(Collection entries)
⁂

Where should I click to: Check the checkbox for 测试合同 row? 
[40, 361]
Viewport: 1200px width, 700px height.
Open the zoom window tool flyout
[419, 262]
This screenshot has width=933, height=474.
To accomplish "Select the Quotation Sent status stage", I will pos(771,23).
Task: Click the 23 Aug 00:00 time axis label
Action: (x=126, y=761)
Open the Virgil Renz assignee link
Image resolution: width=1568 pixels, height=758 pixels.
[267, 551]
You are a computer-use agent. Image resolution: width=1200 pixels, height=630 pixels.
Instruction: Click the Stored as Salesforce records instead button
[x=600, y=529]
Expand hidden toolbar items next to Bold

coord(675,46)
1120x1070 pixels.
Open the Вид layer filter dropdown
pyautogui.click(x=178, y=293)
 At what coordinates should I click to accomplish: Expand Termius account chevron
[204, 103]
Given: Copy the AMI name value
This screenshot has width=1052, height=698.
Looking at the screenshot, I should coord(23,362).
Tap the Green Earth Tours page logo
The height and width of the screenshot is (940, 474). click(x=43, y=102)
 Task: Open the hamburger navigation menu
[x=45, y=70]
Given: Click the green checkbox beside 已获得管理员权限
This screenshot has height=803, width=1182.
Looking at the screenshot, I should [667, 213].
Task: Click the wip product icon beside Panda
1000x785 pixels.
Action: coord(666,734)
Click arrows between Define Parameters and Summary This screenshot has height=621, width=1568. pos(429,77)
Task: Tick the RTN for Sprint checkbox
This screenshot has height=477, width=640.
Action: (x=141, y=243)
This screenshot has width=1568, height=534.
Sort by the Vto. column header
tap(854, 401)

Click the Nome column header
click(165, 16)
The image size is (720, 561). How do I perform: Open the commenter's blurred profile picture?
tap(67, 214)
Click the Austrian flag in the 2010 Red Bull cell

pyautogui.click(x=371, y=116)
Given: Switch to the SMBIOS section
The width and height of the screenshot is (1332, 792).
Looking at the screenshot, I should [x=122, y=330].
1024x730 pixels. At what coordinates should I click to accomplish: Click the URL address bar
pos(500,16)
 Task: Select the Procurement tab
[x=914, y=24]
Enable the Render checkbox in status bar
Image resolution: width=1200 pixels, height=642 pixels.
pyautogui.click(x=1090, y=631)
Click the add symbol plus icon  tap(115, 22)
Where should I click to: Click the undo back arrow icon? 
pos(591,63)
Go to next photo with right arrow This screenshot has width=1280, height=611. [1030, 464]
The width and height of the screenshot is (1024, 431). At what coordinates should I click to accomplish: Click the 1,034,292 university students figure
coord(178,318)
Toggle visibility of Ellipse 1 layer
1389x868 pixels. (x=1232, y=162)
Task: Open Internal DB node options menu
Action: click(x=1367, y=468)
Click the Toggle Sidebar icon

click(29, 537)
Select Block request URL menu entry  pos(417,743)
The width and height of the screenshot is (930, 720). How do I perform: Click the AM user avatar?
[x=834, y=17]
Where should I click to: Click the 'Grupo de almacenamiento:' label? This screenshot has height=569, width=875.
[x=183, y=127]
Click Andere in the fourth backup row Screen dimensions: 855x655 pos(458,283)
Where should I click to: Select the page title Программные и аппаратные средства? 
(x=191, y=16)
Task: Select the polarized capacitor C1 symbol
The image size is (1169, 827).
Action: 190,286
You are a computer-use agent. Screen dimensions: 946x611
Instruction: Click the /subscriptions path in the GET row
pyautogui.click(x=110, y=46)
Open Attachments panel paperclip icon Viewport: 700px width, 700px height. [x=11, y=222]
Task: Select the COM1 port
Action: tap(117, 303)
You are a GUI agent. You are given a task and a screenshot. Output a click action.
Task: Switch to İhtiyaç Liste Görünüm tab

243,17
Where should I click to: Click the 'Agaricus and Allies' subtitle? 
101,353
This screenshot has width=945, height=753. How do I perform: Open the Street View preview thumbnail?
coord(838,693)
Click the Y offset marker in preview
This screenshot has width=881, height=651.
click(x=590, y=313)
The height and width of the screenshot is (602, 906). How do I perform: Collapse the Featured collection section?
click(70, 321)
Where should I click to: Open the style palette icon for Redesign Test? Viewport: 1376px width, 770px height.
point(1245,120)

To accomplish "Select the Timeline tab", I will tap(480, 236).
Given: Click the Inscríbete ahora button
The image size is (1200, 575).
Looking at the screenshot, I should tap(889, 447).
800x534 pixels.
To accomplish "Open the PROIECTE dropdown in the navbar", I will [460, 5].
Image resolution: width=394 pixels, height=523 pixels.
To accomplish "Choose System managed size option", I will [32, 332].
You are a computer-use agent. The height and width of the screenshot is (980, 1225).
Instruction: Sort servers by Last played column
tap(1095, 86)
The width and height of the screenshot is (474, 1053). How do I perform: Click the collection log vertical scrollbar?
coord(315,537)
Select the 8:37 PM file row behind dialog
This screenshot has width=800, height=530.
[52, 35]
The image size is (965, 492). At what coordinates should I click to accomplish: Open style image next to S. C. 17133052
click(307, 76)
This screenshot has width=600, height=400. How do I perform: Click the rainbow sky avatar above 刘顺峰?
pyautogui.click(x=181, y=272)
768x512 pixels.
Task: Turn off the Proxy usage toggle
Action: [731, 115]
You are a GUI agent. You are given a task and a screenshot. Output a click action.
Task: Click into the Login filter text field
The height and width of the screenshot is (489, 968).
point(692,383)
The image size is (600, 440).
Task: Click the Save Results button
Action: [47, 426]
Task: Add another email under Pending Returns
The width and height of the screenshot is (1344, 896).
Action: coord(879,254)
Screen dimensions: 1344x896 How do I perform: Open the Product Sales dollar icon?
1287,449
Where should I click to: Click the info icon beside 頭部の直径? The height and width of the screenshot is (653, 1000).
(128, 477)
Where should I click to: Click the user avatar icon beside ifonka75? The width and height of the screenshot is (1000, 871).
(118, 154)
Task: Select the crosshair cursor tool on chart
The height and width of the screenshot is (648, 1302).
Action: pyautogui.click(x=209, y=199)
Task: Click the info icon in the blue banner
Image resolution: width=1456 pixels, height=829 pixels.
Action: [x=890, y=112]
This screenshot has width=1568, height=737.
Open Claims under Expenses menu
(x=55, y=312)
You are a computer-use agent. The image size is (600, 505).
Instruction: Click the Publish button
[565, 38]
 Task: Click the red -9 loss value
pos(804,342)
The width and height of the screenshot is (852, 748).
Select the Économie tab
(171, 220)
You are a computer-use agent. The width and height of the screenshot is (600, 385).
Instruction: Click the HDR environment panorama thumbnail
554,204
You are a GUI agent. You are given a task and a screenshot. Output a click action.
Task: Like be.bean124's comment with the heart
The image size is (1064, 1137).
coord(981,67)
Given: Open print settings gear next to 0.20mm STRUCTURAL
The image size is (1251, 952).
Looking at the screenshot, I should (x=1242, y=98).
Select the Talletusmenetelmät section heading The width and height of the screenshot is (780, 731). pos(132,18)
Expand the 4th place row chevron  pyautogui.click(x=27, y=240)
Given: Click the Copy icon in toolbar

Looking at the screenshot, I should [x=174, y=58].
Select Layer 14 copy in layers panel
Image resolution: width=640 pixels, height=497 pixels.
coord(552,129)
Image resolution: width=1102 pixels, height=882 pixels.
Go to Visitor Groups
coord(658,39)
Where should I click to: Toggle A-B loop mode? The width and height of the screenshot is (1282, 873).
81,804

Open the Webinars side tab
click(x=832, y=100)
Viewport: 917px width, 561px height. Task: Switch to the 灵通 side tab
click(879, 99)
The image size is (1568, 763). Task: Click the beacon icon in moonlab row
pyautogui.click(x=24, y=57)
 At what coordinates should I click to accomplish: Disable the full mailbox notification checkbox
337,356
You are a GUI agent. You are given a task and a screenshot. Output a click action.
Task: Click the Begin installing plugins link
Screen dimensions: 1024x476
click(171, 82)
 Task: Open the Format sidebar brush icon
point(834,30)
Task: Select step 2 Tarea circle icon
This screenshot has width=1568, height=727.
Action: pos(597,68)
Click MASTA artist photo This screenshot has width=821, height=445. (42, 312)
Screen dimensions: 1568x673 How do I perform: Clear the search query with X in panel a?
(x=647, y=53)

⁂

WORK ITEM →
Only the lines with "symbol" are needed; find them in the records and copy each one.

TASK ANSWER →
Click the add symbol plus icon  tap(115, 22)
Task: Select the polarized capacitor C1 symbol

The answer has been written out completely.